One of the sad refrains I hear again and again, and have heard throughout my many years working as a lawyer,  is that they — TBI victims and their loved ones — want things to be the way they were before the car accident or fall or surgery or bomb blast or whatever that caused their injury.

In some cases, that happens. In most, it does not. 

A few days ago it was the first anniversary of the horrendous supermarket massacre in Tucson,  where Congresswoman Gabrielle Giffords was shot through the head. While Giffords has made amazing progress, it’s doubtful she will ever be the same person she once was. Yet her husband, ex-astronaut Mark Kelly, remains at her side.   

 What is their marriage like now?

The New York Times Tuesday did a fascinating story on the impact, and strain, that life-changing TBI puts on what was once marital bliss. The headline was “When Injuries To The Brain Tear At Hearts: Marriage Counseling Is Evolving To Help Couples Survive Personality Changes And Physical Challenges.” 

http://www.nytimes.com/2012/01/10/health/when-injuries-to-the-brain-tear-at-hearts.html?scp=2&sq=brain%20injury&st=cse

The Times story said, “Contrary to conventional wisdom, many relationships do survive  after a spouse suffers a brain injury.”  In fact, the paper claimed that research indicates that the divorce rate was 17 percent for couples where one spouse had TBI, a statistic that’s below the national average.

But researcher and psychologist Jeffrey Kreutzer of Virginia Commonwealth University in Richmond put a  damper on that good news.  He told The Times that the quality of the relationships two people once had can be “seriously diminished.” Wives and husbands can feel like they are living with a stranger because of the profound impact of brain injury. 

Kreutzer is part of a group of therapists at Virginia Commonwealth who are trying to tailor marriage counseling to couples impacted by TBI.

The story offers two cases studies: One of a couple where the wife is struggling to cope with her husband’s personality changes and depression, and a second couple that seems to be adapting fairly well to the husband’s TBI.     

It circles back to what I said at the beginning of this blog, that most people with TBI will never be the same as they were before their injuries, and that the emotional tenor of their relationships will likely not stay the same.

Kreutzer’s role “means teaching uninjured spouses to forge a relationship with a profoundly changed person — and helping injured spouses to accept that they are changed people.”

The idea is to keep people looking to the future, not the past.

I wish Kreutzner and his colleagues success in their work, helping troubled couples impacted by TBI.

(Exercise data):
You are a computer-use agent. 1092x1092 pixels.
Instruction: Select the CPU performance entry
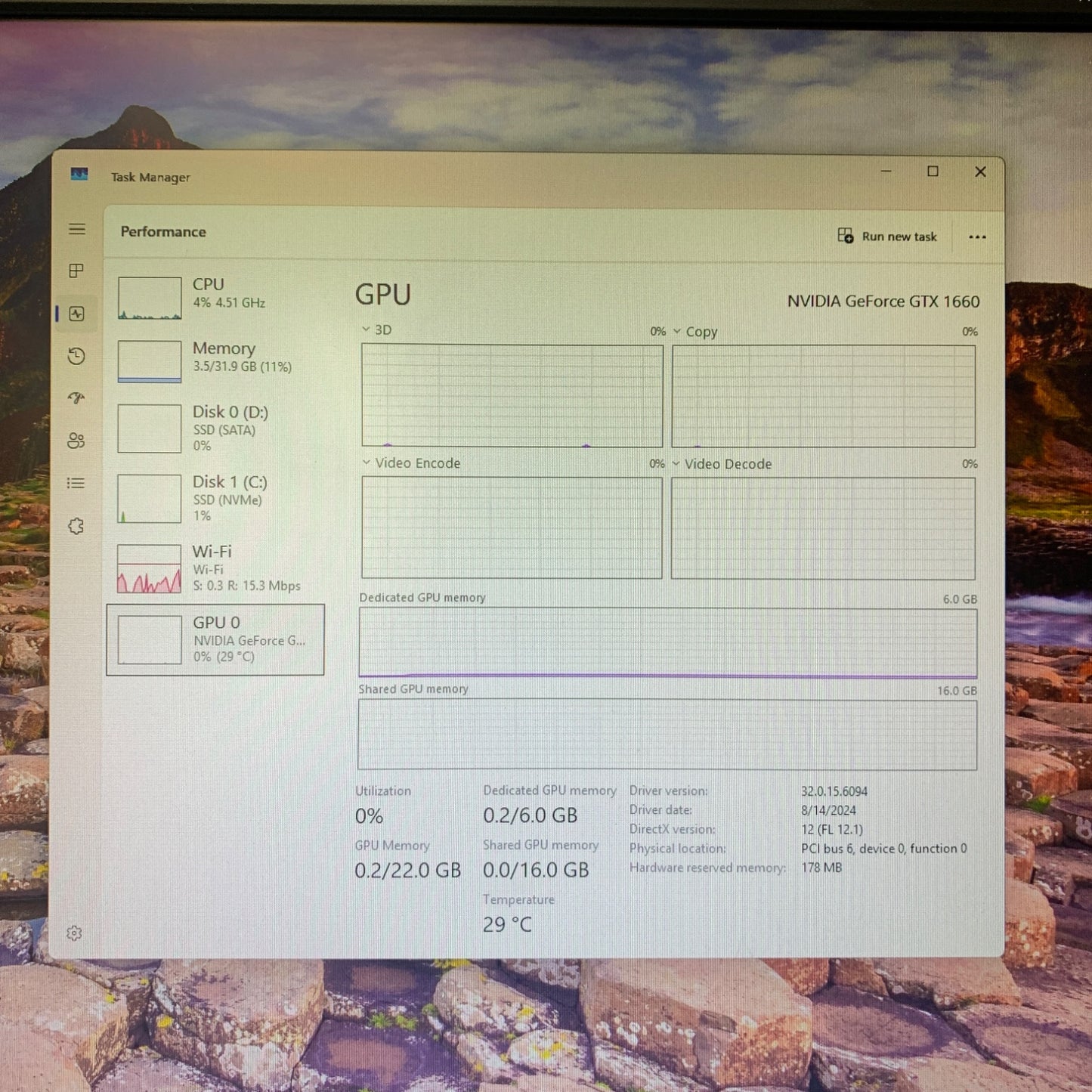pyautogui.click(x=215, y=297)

...

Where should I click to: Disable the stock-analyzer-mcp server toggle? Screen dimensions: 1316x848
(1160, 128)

(Your tasks):
(1) Translate this sentence from the blog post on TBI and marriage into Spanish: "The idea is to keep people looking to the future, not the past."
(2) Revise the stretch from "A few days ago" through "at her side." in the blog post on TBI and marriage, replacing "horrendous" with "terrible".
The records come from a separate source, unrelated to the blog post on TBI and marriage.

(Solutions by task):
(1) La idea es que la gente siga mirando hacia el futuro, no hacia el pasado.

(2)
A few days ago it was the first anniversary of the terrible supermarket massacre in Tucson,  where Congresswoman Gabrielle Giffords was shot through the head. While Giffords has made amazing progress, it’s doubtful she will ever be the same person she once was. Yet her husband, ex-astronaut Mark Kelly, remains at her side.